Quando questionado sobre o que aconteceria com o petróleo, Trump respondeu:
"Ficamos com o petróleo, eu acho!"
O
senador Chris Van Hollen, de Maryland, que integra a comissão de relações
exteriores do Senado, afirmou que a apreensão do petroleiro indica que o
governo está sendo desonesto em relação às suas operações militares na região.
“Isso
demonstra que toda a história que eles contam – de que se trata de interceptar
drogas – é uma grande mentira”, disse Van Hollen. “Esta é apenas mais uma prova
de que, na verdade, o objetivo é uma mudança de regime – pela força.”
Rand
Paul, senador republicano pelo Kentucky, disse à NewsNation que "apreender
um petroleiro é o início de uma guerra" e questionou se "é função do
governo americano sair em busca de monstros pelo mundo, procurando adversários
e iniciando guerras".
Chris
Coons, senador democrata, disse também estar alarmado com as ações do governo,
declarando à emissora: "Não tenho ideia de por que o presidente está
apreendendo um petroleiro e estou bastante preocupado que ele esteja nos
conduzindo, sem percebermos, a uma guerra com a Venezuela."
Mark
Warner, também senador democrata, destacou o que caracterizou como prioridades
inconsistentes, publicando nas redes sociais: "Então eles podem apreender
um petroleiro, mas não um barco de narcotráfico?"
Quando
questionado pela CNN se se opunha ao objetivo de Trump de promover uma mudança
de regime na Venezuela, Chuck Schumer recusou-se a responder, afirmando que a
mensagem errática de Trump tornava impossível conhecer suas verdadeiras
intenções.
“A
questão é que o presidente Trump fala tantas coisas diferentes de tantas
maneiras diferentes que você nem sabe do que diabos ele está falando”, disse o
líder da minoria no Senado.
“Obviamente,
se Maduro simplesmente fugisse por conta própria, todos gostariam disso”, disse
ele, acrescentando, porém, que a falta de clareza tornava impossível endossar
políticas específicas.
A
procuradora-geral, Pam Bondi, afirmou que o FBI, a Divisão de Investigações de
Segurança Interna e a Guarda Costeira cumpriram um mandado de apreensão da
embarcação, que, segundo ela, transportava petróleo sancionado da Venezuela e
do Irã há anos, como parte de uma rede de apoio a organizações terroristas
estrangeiras.
O
governo da Venezuela classificou a apreensão como "um roubo descarado e um
ato de pirataria internacional", alegando que ela revela que a agressão
dos EUA "sempre teve como alvo nossos recursos naturais, nosso petróleo,
nossa energia".
Nem
todos se opuseram. Quando Ted Cruz, senador republicano do Texas, foi
questionado sobre sua reação à apreensão do petroleiro, ele desconversou e
disse que Trump estava salvando vidas americanas ao combater o tráfico de
drogas.
Em
novembro, quando o Irã apreendeu um petroleiro com bandeira das Ilhas Marshall
no Estreito de Ormuz, o Comando Central dos EUA condenou o ato como uma
"violação flagrante do direito internacional" que prejudicava a
liberdade de navegação e comércio.
Adam
Schiff, senador democrata pela Califórnia, classificou a situação como uma
"escalada muito perigosa e um prelúdio para um potencial conflito".

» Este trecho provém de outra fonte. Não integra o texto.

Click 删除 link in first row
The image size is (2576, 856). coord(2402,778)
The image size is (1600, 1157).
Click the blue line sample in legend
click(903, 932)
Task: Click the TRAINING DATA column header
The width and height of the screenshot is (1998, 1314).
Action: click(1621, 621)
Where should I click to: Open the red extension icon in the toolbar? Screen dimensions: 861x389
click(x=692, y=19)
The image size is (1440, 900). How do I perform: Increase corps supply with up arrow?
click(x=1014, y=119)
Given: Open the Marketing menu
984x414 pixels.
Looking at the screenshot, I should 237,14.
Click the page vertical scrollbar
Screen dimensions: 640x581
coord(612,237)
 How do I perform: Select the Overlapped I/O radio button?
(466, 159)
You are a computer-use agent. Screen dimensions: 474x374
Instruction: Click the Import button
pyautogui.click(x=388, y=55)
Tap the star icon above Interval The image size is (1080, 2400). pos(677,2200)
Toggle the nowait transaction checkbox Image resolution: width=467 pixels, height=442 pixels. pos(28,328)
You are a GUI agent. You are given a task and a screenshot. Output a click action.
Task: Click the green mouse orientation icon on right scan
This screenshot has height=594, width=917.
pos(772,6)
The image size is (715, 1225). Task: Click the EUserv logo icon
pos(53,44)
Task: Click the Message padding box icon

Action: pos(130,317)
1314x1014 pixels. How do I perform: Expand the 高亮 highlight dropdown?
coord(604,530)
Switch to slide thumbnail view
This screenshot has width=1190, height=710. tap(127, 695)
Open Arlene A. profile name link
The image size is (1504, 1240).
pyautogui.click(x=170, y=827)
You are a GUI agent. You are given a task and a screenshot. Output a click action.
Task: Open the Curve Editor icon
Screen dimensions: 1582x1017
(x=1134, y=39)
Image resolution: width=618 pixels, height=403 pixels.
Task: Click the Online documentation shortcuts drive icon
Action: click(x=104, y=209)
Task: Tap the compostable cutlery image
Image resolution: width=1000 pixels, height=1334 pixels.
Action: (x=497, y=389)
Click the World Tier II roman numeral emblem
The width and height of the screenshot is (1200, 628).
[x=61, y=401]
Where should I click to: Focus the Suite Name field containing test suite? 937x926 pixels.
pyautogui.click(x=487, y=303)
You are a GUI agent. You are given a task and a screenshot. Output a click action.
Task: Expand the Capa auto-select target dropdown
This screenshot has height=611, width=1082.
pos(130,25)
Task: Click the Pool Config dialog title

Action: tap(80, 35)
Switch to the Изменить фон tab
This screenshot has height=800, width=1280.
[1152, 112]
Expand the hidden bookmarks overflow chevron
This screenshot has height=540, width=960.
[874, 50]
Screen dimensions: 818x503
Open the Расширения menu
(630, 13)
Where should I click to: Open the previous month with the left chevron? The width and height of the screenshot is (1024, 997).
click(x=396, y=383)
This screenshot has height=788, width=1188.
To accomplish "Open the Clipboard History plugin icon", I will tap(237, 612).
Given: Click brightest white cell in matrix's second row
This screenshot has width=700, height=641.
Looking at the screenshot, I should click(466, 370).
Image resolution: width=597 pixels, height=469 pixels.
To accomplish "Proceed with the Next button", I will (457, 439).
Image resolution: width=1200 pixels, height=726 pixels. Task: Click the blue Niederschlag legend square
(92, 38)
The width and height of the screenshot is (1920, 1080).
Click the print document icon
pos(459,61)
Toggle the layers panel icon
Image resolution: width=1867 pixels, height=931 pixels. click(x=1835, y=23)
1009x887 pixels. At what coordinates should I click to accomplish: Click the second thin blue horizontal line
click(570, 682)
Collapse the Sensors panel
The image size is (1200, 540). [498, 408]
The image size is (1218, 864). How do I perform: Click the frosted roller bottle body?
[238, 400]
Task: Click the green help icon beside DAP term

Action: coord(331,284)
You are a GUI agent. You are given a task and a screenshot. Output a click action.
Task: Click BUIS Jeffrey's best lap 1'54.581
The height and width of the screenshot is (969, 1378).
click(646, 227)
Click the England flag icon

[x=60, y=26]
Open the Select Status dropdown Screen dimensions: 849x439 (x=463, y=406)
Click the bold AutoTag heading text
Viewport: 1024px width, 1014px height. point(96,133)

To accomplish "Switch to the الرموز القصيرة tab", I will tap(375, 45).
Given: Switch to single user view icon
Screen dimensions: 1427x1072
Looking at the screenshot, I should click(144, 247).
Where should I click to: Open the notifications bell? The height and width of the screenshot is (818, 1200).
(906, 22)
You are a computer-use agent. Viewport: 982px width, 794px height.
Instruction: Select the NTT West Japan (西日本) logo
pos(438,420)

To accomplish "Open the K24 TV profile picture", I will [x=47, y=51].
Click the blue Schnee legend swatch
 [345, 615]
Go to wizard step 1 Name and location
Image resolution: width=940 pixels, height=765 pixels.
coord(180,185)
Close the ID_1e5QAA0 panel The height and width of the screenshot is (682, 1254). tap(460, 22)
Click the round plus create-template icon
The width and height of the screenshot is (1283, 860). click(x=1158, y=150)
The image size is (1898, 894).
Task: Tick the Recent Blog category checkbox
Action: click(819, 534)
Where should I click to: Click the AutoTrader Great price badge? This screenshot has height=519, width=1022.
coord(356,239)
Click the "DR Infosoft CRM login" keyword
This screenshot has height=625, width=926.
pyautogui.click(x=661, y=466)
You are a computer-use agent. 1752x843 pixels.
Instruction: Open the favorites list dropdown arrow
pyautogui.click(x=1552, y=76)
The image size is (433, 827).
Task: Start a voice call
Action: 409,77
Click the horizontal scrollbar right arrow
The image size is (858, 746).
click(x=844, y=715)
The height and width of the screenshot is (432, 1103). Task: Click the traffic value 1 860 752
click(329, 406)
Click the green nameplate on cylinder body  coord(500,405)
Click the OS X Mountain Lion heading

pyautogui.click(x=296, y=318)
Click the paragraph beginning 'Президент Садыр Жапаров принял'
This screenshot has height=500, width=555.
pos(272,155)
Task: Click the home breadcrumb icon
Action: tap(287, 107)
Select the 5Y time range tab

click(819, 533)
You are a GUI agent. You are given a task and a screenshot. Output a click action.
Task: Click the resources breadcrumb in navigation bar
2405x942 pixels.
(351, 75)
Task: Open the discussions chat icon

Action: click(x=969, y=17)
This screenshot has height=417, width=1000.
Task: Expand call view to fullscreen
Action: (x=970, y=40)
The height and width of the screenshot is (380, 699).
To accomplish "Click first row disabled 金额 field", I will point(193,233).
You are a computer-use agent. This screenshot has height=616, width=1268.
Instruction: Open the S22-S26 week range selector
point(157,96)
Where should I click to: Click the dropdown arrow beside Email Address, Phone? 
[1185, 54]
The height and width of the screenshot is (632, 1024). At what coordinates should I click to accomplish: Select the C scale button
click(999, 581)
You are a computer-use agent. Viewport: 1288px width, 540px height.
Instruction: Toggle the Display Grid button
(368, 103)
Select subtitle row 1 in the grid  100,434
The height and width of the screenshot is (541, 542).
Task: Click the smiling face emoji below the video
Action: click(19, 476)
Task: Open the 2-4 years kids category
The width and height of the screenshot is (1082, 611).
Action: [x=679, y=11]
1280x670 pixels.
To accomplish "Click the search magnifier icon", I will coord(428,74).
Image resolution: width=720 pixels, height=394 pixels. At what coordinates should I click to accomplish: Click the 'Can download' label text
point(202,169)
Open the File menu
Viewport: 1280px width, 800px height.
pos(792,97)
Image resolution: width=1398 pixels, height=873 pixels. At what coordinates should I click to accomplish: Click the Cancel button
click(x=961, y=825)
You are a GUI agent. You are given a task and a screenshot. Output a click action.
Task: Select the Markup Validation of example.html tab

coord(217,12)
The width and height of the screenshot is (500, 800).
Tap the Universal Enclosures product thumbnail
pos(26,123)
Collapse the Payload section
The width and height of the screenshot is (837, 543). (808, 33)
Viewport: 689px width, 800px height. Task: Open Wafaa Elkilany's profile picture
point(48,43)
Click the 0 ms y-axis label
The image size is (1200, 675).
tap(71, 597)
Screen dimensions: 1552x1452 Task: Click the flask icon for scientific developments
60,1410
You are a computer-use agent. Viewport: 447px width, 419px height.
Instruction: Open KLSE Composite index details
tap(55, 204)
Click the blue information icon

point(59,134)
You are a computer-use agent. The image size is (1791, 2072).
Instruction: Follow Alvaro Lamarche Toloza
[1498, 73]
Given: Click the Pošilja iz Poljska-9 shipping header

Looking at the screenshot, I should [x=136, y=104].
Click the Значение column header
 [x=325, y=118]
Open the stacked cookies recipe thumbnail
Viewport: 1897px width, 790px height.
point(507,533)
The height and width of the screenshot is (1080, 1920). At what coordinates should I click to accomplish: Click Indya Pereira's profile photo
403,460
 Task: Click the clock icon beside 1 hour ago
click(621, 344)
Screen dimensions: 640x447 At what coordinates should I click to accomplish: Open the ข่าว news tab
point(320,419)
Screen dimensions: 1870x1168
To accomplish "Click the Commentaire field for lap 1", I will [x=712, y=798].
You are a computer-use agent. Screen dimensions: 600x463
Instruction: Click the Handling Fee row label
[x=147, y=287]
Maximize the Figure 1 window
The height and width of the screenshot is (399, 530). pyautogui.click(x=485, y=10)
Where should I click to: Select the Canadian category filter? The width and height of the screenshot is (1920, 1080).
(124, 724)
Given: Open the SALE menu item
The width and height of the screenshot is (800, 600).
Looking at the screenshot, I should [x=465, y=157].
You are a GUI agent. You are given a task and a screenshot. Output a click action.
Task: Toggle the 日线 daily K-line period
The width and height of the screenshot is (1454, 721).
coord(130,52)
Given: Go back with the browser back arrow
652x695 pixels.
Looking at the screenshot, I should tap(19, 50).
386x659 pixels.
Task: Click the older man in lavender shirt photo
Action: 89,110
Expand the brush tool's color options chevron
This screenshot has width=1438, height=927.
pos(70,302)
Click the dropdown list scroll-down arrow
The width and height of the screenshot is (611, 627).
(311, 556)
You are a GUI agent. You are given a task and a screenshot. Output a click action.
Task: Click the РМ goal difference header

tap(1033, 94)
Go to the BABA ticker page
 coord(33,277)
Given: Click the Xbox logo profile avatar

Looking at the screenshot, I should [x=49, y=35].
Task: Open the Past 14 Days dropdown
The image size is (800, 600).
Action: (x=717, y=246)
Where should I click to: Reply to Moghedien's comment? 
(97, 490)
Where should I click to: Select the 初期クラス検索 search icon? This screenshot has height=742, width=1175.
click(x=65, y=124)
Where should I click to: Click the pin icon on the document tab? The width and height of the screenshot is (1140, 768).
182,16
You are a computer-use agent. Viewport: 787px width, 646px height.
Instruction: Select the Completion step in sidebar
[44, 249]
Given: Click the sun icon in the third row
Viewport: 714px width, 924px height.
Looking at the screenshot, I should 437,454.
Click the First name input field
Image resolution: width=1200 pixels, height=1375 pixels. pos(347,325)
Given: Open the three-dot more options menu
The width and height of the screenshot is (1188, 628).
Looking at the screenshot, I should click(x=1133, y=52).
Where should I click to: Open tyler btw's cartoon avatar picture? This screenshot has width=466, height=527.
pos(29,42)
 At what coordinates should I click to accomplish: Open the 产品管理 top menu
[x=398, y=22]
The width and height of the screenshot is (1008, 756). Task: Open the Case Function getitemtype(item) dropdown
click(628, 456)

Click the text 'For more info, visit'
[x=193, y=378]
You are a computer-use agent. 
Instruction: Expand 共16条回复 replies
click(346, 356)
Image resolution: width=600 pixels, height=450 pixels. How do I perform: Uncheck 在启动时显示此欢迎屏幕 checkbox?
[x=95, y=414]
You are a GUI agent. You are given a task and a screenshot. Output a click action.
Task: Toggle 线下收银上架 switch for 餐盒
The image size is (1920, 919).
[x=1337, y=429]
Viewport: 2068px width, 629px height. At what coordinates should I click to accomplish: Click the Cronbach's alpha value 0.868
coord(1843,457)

Na semana passada, ele e Paul, juntamente com os senadores Tim Kaine, da
Virgínia, e Schumer, apresentaram uma resolução sobre poderes de guerra com o
objetivo de impedir o envolvimento militar do governo com a Venezuela sem a
aprovação do Congresso.
O
governo implantou o que descreve como a maior presença naval no Caribe desde a
Crise dos Mísseis de Cuba, em 1962, ostensivamente para atingir o que Trump
chamou de "narcoterroristas". Mas autoridades antidrogas americanas
observaram, em um relatório de maio, que o fentanil entra nos EUA
principalmente por meio de produtores chineses e organizações criminosas
mexicanas, enquanto a cocaína vem principalmente da Colômbia, Peru e Bolívia.